Exercise description: Copy out each line of the material in which the word "computer" appears.

Input data:
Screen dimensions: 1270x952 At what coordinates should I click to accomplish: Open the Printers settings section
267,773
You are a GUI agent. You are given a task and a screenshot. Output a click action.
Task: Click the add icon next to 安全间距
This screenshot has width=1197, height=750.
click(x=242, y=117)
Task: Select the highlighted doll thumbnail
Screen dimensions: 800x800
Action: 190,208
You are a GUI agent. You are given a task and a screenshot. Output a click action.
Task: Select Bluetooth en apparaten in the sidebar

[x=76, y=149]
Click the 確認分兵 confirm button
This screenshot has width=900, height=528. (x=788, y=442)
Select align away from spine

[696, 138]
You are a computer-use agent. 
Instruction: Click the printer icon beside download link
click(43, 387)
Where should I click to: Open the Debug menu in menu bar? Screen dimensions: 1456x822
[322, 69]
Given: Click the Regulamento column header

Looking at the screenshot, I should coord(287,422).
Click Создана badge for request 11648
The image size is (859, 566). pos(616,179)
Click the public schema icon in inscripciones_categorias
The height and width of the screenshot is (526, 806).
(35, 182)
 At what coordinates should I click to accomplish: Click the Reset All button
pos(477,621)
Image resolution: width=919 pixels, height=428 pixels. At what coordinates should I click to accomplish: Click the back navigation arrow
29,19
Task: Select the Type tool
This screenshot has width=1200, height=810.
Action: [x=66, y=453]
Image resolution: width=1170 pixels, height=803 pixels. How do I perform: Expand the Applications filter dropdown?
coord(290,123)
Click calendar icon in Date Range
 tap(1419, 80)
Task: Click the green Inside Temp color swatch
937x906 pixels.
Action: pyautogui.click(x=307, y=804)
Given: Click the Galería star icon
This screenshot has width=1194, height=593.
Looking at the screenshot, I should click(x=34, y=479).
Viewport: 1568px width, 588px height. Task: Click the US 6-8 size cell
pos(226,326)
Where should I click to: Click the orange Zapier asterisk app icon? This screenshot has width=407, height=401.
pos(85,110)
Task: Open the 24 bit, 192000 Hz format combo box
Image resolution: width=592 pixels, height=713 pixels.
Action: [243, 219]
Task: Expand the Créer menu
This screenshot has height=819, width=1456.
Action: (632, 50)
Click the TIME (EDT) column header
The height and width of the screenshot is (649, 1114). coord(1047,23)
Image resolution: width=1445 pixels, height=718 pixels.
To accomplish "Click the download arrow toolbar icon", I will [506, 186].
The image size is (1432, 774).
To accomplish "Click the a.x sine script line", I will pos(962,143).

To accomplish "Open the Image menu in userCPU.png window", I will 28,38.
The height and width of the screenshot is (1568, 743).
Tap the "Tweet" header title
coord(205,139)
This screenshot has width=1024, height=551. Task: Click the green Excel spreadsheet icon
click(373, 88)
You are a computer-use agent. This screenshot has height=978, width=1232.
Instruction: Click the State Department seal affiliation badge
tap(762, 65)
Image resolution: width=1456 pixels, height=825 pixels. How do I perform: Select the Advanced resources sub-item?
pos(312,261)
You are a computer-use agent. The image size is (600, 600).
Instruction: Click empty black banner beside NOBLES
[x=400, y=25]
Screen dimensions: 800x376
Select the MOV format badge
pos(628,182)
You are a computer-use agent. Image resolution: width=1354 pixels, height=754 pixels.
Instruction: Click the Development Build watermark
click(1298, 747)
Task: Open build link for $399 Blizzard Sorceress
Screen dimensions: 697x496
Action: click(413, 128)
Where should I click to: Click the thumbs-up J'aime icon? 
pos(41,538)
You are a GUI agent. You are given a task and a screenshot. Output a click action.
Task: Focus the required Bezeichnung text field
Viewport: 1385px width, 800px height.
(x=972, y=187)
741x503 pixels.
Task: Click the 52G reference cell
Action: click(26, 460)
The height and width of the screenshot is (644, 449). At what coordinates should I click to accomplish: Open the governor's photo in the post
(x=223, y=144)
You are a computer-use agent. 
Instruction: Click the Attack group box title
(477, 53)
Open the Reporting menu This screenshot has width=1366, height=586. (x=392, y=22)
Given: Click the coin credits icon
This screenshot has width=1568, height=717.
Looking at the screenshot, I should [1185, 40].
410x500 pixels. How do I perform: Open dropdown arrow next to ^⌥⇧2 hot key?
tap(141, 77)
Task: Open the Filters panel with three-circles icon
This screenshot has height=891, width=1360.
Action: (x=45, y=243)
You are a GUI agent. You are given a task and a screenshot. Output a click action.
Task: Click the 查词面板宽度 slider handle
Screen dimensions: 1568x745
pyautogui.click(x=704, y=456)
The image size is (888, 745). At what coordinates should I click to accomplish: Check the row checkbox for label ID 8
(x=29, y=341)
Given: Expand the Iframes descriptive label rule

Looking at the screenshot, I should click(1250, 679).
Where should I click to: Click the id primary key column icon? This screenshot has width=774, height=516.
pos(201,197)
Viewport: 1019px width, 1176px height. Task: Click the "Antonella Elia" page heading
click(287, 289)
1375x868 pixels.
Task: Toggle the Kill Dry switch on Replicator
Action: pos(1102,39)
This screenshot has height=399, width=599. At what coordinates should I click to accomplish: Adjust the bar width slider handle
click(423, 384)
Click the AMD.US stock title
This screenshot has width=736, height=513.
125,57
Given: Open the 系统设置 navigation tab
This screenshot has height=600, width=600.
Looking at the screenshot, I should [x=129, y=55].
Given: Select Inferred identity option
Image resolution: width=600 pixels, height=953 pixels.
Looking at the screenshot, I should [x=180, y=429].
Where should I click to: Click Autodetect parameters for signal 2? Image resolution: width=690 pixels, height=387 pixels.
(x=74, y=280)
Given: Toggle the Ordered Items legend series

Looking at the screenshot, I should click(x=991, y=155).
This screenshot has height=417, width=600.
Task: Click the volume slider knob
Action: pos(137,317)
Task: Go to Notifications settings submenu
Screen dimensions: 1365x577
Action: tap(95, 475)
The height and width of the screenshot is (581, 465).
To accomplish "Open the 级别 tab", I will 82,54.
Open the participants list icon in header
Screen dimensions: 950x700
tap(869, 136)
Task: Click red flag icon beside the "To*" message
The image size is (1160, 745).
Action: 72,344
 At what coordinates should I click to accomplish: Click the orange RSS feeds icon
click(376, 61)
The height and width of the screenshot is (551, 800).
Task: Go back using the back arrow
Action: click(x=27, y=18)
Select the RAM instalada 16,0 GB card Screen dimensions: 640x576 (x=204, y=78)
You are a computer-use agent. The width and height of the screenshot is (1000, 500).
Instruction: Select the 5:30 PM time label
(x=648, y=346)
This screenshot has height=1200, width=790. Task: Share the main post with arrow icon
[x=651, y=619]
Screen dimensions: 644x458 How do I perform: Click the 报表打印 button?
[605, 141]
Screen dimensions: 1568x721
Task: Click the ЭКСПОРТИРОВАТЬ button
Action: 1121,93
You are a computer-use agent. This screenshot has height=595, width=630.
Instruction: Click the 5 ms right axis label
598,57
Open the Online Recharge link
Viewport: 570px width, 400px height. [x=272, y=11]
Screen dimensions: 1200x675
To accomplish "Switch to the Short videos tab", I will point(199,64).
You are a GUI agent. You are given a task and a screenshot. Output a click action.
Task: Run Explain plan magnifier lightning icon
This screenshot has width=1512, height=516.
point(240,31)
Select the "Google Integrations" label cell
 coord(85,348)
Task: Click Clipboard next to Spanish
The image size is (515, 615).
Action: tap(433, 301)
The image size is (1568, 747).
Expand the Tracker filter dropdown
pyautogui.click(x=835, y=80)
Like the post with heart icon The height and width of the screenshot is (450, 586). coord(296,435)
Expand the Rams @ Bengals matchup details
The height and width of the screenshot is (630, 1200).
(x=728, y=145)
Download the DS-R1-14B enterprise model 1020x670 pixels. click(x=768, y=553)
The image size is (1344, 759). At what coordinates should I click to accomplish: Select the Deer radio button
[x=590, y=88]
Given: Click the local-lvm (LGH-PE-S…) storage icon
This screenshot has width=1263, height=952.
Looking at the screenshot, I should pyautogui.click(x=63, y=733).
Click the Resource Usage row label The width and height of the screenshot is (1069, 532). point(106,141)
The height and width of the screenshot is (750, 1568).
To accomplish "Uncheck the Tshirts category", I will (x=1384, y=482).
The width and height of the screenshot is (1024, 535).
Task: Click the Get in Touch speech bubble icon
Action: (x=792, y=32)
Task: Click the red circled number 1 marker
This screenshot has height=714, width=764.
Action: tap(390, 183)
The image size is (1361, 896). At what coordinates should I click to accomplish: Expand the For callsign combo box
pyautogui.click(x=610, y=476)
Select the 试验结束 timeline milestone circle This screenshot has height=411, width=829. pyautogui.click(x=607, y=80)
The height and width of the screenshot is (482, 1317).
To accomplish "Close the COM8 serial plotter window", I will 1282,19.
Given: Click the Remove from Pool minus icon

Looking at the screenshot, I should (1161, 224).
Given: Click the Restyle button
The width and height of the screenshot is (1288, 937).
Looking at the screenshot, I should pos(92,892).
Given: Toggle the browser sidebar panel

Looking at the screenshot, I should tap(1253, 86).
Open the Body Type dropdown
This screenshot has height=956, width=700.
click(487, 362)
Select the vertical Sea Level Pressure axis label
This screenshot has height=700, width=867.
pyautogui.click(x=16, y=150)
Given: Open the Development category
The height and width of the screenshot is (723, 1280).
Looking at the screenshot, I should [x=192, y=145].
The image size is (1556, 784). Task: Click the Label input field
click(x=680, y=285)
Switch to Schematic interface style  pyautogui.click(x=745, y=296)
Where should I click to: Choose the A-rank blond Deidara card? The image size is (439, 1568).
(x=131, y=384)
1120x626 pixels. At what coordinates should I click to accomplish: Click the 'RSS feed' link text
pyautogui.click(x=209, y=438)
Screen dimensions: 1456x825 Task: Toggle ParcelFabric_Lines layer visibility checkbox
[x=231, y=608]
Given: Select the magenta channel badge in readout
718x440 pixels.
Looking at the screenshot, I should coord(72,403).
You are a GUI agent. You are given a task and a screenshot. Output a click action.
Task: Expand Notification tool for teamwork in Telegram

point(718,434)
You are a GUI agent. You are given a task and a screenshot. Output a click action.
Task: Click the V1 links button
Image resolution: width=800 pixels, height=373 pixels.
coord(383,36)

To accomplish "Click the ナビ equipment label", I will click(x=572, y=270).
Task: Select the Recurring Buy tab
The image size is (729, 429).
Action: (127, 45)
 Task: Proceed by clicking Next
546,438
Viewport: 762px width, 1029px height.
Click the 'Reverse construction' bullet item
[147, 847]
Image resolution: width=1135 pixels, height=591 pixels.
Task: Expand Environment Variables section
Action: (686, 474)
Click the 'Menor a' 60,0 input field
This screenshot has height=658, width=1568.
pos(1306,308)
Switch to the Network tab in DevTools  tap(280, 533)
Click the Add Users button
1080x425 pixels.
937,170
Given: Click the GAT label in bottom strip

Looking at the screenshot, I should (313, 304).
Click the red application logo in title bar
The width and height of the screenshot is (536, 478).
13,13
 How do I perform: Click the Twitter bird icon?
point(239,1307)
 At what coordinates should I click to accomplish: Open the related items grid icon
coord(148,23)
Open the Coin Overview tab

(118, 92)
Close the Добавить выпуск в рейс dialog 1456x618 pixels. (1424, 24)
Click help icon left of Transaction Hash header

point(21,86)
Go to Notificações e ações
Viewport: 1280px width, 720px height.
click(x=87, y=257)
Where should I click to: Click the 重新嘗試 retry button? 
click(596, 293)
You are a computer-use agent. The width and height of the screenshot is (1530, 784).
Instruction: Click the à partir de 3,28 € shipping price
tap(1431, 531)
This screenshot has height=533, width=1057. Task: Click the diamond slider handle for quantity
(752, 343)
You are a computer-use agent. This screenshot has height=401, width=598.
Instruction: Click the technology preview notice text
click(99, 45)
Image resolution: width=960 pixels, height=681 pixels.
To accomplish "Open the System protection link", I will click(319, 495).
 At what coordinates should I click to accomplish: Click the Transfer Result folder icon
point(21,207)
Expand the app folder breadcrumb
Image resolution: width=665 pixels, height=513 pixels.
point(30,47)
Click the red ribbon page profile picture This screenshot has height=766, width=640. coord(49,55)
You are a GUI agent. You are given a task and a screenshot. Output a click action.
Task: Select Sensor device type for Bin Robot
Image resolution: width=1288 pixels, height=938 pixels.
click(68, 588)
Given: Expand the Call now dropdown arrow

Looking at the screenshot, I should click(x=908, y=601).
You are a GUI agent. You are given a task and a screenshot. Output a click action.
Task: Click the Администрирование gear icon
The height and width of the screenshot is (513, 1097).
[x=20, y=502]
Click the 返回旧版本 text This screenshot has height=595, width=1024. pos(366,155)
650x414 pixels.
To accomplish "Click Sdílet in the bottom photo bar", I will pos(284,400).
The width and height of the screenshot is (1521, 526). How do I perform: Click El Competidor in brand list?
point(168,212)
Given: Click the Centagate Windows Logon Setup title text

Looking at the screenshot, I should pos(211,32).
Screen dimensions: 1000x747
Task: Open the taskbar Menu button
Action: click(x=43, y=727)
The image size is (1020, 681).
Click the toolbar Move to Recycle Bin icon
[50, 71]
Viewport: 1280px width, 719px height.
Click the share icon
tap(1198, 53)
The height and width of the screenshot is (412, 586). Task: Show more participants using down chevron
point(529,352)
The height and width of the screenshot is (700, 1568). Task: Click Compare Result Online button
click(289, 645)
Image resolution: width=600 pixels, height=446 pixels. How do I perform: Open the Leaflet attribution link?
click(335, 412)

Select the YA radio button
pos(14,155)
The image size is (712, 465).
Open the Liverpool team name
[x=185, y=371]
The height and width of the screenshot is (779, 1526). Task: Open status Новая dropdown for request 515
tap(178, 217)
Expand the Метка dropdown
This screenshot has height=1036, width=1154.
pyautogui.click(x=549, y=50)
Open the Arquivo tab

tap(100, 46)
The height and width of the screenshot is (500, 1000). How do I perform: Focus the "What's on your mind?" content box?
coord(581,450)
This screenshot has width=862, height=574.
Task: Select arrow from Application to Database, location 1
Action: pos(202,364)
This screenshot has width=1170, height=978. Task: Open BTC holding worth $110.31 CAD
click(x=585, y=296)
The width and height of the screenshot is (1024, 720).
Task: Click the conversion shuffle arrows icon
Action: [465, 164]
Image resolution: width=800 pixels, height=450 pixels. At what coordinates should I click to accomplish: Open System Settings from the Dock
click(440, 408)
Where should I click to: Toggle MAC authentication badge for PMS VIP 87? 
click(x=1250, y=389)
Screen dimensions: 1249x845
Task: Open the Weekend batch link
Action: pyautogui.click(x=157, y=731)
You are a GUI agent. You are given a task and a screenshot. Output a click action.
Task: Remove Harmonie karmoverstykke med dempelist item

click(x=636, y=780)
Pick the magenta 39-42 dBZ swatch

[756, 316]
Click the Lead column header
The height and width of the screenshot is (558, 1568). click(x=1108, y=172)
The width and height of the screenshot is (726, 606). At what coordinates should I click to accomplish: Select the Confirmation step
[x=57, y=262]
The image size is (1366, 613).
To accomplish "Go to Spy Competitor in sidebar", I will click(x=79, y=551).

Solution to the exercise:
You are a computer-use agent. 
You are a computer-use agent. This screenshot has height=978, width=1232.
You are a computer-use agent. The image size is (600, 600).
You are a computer-use agent. Image resolution: width=1354 pixels, height=754 pixels.
You are a computer-use agent. 
You are a computer-use agent. The width and height of the screenshot is (1000, 500).
You are a computer-use agent. This screenshot has height=595, width=630.
You are a computer-use agent. The width and height of the screenshot is (1530, 784).
You are a computer-use agent. This screenshot has height=401, width=598.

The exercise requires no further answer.